Stated exercise =
Reproduce each of the entries below word for word, without any changes.
>>>
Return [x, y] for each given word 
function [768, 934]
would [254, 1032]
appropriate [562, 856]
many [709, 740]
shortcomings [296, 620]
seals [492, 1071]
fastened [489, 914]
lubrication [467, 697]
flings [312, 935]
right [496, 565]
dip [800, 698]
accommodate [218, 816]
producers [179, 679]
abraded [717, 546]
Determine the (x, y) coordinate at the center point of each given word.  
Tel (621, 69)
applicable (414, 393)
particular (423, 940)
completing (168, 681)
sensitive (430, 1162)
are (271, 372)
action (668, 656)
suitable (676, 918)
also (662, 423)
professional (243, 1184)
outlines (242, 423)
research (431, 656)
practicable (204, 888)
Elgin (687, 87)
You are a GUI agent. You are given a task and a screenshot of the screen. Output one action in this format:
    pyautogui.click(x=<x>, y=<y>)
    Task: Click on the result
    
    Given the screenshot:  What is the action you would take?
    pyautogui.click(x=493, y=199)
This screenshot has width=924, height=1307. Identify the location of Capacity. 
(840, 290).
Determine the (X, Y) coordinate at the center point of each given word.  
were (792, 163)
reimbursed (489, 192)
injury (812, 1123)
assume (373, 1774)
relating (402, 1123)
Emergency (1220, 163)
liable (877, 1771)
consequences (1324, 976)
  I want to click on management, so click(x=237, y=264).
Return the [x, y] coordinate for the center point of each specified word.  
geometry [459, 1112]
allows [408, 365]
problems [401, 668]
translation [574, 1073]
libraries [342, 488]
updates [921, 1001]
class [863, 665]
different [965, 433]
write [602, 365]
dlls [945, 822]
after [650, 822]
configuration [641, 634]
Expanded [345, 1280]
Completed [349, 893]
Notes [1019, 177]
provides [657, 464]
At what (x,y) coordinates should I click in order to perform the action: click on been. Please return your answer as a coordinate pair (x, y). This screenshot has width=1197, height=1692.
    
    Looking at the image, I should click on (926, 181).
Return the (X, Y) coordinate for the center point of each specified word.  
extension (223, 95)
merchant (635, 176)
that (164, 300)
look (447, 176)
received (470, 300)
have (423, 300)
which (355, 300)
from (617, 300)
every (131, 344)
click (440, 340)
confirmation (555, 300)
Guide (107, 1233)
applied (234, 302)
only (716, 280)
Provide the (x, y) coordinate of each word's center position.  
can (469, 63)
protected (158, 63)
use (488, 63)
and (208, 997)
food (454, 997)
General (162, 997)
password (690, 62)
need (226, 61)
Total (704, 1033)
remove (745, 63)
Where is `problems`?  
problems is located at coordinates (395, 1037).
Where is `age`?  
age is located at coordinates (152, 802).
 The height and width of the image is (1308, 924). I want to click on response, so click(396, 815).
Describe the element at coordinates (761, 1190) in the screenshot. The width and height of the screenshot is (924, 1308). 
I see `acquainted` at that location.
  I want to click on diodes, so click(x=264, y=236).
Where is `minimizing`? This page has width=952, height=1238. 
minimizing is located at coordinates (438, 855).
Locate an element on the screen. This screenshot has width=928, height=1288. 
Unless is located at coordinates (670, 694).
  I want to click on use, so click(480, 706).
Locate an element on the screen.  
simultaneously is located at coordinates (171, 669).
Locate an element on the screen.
<<<
Solution to this task =
Return [x, y] for each given word 
function [768, 934]
would [254, 1032]
appropriate [562, 856]
many [709, 740]
shortcomings [296, 620]
seals [492, 1071]
fastened [489, 914]
lubrication [467, 697]
flings [312, 935]
right [496, 565]
dip [800, 698]
accommodate [218, 816]
producers [179, 679]
abraded [717, 546]
Determine the (x, y) coordinate at the center point of each given word.  
Tel (621, 69)
applicable (414, 393)
particular (423, 940)
completing (168, 681)
sensitive (430, 1162)
are (271, 372)
action (668, 656)
suitable (676, 918)
also (662, 423)
professional (243, 1184)
outlines (242, 423)
research (431, 656)
practicable (204, 888)
Elgin (687, 87)
You are a GUI agent. You are given a task and a screenshot of the screen. Output one action in this format:
    pyautogui.click(x=<x>, y=<y>)
    Task: Click on the result
    
    Given the screenshot:  What is the action you would take?
    pyautogui.click(x=493, y=199)
This screenshot has width=924, height=1307. Identify the location of Capacity. 
(840, 290).
Determine the (X, Y) coordinate at the center point of each given word.  
were (792, 163)
reimbursed (489, 192)
injury (812, 1123)
assume (373, 1774)
relating (402, 1123)
Emergency (1220, 163)
liable (877, 1771)
consequences (1324, 976)
  I want to click on management, so click(x=237, y=264).
Return the [x, y] coordinate for the center point of each specified word.  
geometry [459, 1112]
allows [408, 365]
problems [401, 668]
translation [574, 1073]
libraries [342, 488]
updates [921, 1001]
class [863, 665]
different [965, 433]
write [602, 365]
dlls [945, 822]
after [650, 822]
configuration [641, 634]
Expanded [345, 1280]
Completed [349, 893]
Notes [1019, 177]
provides [657, 464]
At what (x,y) coordinates should I click in order to perform the action: click on been. Please return your answer as a coordinate pair (x, y). This screenshot has width=1197, height=1692.
    
    Looking at the image, I should click on (926, 181).
Return the (X, Y) coordinate for the center point of each specified word.  
extension (223, 95)
merchant (635, 176)
that (164, 300)
look (447, 176)
received (470, 300)
have (423, 300)
which (355, 300)
from (617, 300)
every (131, 344)
click (440, 340)
confirmation (555, 300)
Guide (107, 1233)
applied (234, 302)
only (716, 280)
Provide the (x, y) coordinate of each word's center position.  
can (469, 63)
protected (158, 63)
use (488, 63)
and (208, 997)
food (454, 997)
General (162, 997)
password (690, 62)
need (226, 61)
Total (704, 1033)
remove (745, 63)
Where is `problems`?  
problems is located at coordinates (395, 1037).
Where is `age`?  
age is located at coordinates (152, 802).
 The height and width of the image is (1308, 924). I want to click on response, so click(396, 815).
Describe the element at coordinates (761, 1190) in the screenshot. The width and height of the screenshot is (924, 1308). 
I see `acquainted` at that location.
  I want to click on diodes, so click(x=264, y=236).
Where is `minimizing`? This page has width=952, height=1238. 
minimizing is located at coordinates (438, 855).
Locate an element on the screen. This screenshot has width=928, height=1288. 
Unless is located at coordinates (670, 694).
  I want to click on use, so click(480, 706).
Locate an element on the screen.  
simultaneously is located at coordinates (171, 669).
Locate an element on the screen.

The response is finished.